= EXTRACTED INFORMATION =

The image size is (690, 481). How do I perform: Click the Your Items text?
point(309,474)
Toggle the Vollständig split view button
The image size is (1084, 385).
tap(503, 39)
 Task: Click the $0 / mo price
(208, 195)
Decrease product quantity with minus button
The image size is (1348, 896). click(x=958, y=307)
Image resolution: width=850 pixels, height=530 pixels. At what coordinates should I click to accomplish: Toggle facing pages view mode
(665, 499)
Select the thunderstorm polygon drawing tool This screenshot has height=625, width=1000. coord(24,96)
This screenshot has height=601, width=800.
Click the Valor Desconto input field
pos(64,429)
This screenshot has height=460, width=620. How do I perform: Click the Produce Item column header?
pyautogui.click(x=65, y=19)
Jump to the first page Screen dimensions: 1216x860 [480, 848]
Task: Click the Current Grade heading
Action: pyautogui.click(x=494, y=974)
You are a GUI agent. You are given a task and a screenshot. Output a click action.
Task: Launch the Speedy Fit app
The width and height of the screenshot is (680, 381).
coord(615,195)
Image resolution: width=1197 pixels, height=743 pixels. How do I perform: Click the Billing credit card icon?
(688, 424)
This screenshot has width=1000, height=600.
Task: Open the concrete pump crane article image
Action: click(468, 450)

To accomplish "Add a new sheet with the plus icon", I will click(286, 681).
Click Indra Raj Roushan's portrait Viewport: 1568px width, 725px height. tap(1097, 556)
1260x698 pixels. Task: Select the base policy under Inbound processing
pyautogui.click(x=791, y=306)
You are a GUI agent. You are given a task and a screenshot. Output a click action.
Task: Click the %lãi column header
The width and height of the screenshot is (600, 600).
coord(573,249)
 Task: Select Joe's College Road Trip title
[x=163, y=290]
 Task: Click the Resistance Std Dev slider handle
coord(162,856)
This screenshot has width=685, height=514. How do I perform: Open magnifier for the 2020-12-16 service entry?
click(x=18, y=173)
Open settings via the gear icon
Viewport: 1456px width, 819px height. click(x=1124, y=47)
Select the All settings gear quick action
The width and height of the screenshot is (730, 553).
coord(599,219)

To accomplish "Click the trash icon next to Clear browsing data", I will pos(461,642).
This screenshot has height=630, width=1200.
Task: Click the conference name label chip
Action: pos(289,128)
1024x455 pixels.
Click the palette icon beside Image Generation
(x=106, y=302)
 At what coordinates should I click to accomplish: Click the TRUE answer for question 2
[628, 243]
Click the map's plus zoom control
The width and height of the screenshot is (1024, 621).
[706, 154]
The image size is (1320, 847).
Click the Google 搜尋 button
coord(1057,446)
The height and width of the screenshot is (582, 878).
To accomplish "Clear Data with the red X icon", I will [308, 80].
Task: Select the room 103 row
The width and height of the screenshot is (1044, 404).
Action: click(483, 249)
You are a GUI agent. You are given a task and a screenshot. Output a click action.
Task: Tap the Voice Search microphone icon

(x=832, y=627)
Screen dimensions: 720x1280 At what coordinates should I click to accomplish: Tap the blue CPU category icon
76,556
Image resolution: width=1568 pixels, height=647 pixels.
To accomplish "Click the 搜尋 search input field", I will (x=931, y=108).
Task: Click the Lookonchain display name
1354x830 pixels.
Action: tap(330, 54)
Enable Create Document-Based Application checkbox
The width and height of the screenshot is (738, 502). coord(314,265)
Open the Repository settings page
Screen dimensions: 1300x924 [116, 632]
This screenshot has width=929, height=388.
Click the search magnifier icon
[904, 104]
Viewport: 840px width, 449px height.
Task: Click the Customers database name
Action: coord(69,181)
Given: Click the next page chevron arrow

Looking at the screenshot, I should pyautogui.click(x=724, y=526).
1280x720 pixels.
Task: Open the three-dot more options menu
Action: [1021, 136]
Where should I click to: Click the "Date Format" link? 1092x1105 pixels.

= WORK TASK =
In the listing above, locate the line containing "Task: Click the Lookonchain display name" and the line containing "This screenshot has width=929, height=388.". Transcribe those two lines and everything between them, exactly as written.

= ANSWER TO THE PROBLEM =
Task: Click the Lookonchain display name
1354x830 pixels.
Action: tap(330, 54)
Enable Create Document-Based Application checkbox
The width and height of the screenshot is (738, 502). coord(314,265)
Open the Repository settings page
Screen dimensions: 1300x924 [116, 632]
This screenshot has width=929, height=388.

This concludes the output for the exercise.